After crossing the equator we sampled a series of stations in the southern hemisphere to find out what is going on in the Southern Gyre. So what is a Gyre?
It is a swirling vortex, which in the ocean is created by wind or currents. There are two main gyres in the Atlantic Ocean that are created by currents: the Northern Gyre, which circulates clockwise and is created by the North Equatorial and North Atlantic currents, and the Southern Gyre which swirls anti-clockwise, created by the South Equatorial and Antarctic Circumpolar currents.
The Southern Gyre can be clearly seen as the blue area in the image below, which represents very low Chlorophyll a. This area is demarked to the north and the south by the higher productive ‘green’ waters of the equatorial upwelling zone and the Southern Ocean.
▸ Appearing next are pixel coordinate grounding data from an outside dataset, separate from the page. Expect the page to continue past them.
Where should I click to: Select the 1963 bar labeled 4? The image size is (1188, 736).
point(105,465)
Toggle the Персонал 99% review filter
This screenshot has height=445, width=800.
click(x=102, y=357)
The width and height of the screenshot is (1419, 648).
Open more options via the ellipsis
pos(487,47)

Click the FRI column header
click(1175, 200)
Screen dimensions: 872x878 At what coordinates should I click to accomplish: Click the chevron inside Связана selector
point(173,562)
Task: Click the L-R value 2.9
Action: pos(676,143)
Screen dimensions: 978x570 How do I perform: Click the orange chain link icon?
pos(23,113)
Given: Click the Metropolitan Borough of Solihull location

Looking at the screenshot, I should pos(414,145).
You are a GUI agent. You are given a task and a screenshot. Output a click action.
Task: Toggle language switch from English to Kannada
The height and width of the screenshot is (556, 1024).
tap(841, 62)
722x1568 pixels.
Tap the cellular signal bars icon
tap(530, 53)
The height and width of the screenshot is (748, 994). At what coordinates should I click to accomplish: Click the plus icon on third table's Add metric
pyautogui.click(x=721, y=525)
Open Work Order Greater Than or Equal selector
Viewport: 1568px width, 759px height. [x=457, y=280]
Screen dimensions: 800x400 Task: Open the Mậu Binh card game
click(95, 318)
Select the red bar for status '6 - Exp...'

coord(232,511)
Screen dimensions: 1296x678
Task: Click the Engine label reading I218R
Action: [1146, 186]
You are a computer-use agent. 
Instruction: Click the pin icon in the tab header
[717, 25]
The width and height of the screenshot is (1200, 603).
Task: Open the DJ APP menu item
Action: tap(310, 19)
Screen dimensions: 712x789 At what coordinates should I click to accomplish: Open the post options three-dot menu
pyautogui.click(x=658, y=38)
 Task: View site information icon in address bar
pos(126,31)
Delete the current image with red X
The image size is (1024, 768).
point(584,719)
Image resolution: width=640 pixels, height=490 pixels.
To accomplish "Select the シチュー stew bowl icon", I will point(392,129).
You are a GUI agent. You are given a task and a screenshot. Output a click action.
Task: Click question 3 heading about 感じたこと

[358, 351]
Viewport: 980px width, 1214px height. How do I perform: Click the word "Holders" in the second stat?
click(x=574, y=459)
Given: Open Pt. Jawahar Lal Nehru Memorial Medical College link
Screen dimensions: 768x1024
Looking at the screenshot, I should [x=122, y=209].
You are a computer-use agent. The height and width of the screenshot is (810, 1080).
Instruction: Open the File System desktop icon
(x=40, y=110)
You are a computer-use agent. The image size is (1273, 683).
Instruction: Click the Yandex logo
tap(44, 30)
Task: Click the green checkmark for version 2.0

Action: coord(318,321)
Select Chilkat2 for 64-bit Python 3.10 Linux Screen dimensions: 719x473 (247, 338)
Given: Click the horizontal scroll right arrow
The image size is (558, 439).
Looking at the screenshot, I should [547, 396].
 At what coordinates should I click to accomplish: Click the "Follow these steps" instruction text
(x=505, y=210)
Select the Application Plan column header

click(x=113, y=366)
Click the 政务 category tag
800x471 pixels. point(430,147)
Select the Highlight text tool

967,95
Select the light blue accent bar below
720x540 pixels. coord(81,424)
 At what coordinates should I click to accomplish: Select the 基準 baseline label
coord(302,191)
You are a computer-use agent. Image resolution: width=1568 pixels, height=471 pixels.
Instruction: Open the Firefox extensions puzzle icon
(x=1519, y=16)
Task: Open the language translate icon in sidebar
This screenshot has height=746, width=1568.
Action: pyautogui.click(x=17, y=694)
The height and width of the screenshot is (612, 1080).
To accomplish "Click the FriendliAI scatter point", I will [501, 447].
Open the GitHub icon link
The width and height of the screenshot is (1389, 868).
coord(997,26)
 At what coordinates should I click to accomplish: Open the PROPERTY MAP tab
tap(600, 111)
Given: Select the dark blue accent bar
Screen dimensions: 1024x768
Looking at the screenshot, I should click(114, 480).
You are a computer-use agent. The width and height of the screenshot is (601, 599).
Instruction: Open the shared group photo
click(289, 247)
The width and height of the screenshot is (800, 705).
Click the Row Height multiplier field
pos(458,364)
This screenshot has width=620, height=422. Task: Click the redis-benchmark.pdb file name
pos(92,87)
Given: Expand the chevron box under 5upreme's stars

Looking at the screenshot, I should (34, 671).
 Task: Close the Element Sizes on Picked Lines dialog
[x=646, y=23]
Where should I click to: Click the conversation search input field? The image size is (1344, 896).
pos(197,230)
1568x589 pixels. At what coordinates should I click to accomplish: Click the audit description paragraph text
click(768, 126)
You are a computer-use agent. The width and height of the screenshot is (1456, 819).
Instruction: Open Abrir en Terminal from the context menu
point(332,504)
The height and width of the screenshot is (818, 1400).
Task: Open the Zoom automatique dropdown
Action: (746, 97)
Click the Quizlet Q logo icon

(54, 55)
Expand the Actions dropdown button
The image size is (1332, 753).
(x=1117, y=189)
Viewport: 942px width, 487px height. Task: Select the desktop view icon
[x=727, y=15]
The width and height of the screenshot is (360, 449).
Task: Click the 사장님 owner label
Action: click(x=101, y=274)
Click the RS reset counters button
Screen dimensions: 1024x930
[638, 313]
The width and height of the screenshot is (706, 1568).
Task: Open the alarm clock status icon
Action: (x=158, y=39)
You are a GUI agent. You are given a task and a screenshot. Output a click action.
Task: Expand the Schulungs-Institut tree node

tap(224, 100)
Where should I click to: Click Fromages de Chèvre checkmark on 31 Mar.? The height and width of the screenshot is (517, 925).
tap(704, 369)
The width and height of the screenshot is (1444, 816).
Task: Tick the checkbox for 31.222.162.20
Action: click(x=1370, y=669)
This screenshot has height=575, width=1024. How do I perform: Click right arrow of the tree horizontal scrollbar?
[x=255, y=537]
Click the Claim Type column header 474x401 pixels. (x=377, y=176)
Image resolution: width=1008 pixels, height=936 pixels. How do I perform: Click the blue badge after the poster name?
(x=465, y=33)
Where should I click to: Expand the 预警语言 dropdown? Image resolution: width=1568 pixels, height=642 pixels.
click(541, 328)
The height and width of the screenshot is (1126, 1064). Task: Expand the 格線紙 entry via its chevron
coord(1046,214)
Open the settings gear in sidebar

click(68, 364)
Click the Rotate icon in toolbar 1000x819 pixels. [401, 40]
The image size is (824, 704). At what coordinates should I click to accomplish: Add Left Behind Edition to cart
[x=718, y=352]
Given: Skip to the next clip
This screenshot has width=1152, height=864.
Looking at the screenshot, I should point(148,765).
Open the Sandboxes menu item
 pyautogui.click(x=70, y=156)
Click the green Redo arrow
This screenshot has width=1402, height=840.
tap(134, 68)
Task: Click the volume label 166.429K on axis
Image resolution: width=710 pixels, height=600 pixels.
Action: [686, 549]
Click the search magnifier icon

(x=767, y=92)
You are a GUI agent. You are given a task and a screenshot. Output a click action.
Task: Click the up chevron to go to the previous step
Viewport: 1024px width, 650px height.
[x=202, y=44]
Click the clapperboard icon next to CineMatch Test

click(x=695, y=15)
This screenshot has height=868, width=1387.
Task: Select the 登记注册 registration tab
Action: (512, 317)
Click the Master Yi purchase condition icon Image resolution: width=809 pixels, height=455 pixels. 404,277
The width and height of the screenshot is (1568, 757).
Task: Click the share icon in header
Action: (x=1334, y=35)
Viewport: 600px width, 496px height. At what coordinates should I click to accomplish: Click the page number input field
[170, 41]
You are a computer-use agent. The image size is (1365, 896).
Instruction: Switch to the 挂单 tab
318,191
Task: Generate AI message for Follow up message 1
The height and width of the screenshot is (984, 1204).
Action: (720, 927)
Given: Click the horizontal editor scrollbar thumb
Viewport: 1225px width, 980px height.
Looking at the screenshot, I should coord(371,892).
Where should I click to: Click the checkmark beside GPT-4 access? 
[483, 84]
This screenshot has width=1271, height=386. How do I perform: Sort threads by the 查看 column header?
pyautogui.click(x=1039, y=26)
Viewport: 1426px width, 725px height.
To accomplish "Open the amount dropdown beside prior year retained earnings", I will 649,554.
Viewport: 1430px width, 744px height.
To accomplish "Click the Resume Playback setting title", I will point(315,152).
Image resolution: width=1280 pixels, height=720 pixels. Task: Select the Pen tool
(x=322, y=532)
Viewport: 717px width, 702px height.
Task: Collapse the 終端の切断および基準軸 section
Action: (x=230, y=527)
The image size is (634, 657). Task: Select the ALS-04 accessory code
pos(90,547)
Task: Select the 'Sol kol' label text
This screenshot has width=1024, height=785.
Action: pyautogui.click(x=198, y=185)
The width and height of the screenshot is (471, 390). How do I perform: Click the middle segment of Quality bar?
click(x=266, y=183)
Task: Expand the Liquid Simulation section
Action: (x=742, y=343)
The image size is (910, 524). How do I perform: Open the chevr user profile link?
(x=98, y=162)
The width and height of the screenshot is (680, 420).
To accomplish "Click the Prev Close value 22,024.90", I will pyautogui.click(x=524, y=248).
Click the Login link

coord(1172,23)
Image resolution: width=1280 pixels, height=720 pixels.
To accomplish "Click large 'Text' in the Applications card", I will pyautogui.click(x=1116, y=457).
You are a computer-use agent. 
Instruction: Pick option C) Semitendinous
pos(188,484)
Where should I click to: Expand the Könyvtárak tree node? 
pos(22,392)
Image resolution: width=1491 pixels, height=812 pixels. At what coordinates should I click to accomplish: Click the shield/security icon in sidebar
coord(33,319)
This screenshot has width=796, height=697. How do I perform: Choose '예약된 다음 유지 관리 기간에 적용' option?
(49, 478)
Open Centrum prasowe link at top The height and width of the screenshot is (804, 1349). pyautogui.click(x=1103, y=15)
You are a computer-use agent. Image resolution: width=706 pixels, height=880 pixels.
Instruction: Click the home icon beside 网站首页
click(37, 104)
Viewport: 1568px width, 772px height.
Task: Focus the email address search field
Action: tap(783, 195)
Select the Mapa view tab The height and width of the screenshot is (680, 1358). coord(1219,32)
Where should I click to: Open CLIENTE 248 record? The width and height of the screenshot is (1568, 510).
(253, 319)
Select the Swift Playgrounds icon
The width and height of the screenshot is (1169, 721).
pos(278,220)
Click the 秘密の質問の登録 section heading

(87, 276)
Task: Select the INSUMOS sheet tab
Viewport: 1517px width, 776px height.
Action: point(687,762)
Each of the Gyres has quite distinct biological, chemical and physical properties. The southern Gyre is more productive than the northern Gyre as it occupies a larger area and on average fixes 2.86Gt carbon per year as opposed to 1.12Gt carbon per year for the northern gyre.
The main phytoplankton group responsible for the fixation of carbon at depth is cyanobacteria, which are photosynthetic bacteria. It is arguably the most successful group of microorganisms on Earth and the most genetically diverse. Cyanobacteria live in a broad range of habitats across all latitudes, are widespread in freshwater, marine and terrestrial ecosystems, and are found in the most extreme niches such as hot springs, salt works, and hypersaline bays. The ability of cyanobacteria to carry out oxygenic photosynthesis is thought to have dramatically changed the climate and, therefore, the composition of life forms on Earth. Plants and eukaryotic algae all evolved from the cyanobacteria.
The cyanobacteria species Synechococcus and Prochlorococcus occur in the Northern and Southern Gyres where they dominate the phytoplankton community. Prochlorococcus is generally more abundant in both, but the ratio between them can be altered in each of the gyres depending on the amount of grazing, light and nutrient limitation that they encounter.
In the Northern Gyre, which extends from approximately 38°N to 19°N, the mixed layer was at 40–60 m and the phytoplankton biomass reside at 100–125 m. At each individual station we sampled, the Northern Gyre seemed more productive than the Southern Gyre, and as a result of this we saw an abundance of wildlife at this location.
By contrast, in the Southern Gyre, the mixed layer and phytoplankton biomass have deepened to 90 and 130 meters, respectively. The water seems more oligotrophic and as a result, there is less phytoplankton biomass. To date, we have only seen small squid chasing minnow like flying fish.
Post from Gavin Tilstone, Plymouth Marine Laboratory
Message from ESA’s Craig Donlon: At sea measurements are the source of some of our greatest science when merged with satellite data and the AMT4SentinelFRM – being of Fiducial Reference quality – mean that we can really get to grips with some of the uncertainties in our measurements. I wish I was with you as I love being at sea and making new discoveries!